Tuesday, June 10, 2014

I Did It...and It Felt Great

The thought came to me (yes, in the bathroom) that wanting and doing things are different. I thought about the differences and it comes down to one word: excuses. I may want it but give  reasons why I won't get it. They may be valid reasons, logical reasons but in the end-when all those reasons are stripped away, they become excuses that hold me back, that keep me the same and that cause me to never change.

When I do it, it's the point of no return. I said it and can't take it back because now it's out there. I did it and things will never be the same again-life moves forward not backward. Changing is hard and a lot of times uncomfortable because it's leaving what I know and going to what I don't. New territory is unfamiliar and sometimes I feel afraid of the unknown and it stops me from even starting.

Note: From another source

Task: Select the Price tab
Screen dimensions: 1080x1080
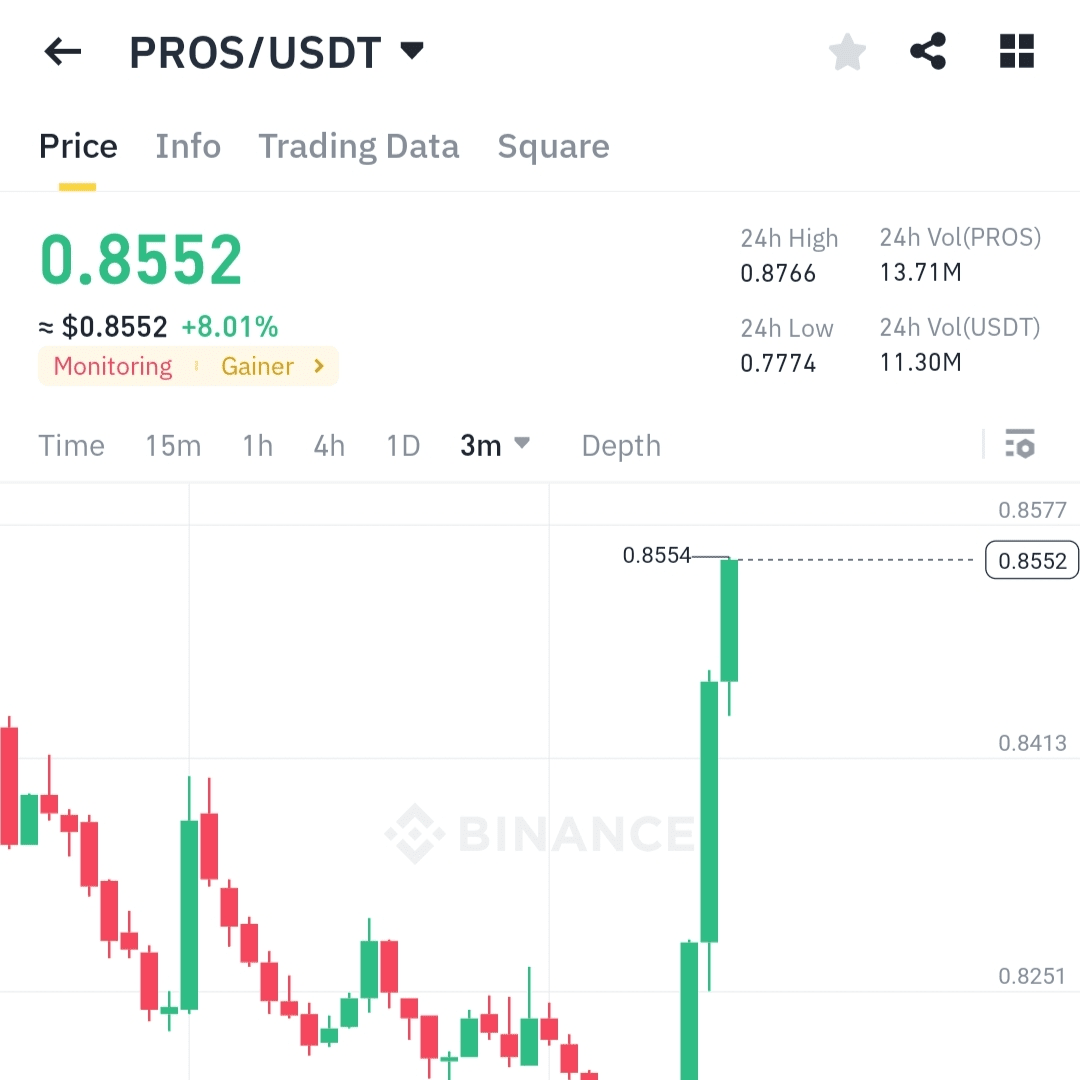Action: tap(78, 147)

I hear 'dare', 'try', 'just do it' and all those things are easier said than done. Change is hard but it is also one step closer to my goal. Those words all have one word in common: courage. It's taking the leap of faith, stepping into the unknown, hoping for good things, and trusting that it can be done.

Excuses are negative and don't bring good things. Courage is hard, sometimes there's failure, but in doing it instead of just wishing it I act and can look back with no regret. Courage is positive, its the high road, it's the uphill climb, and, to me, it's worth it.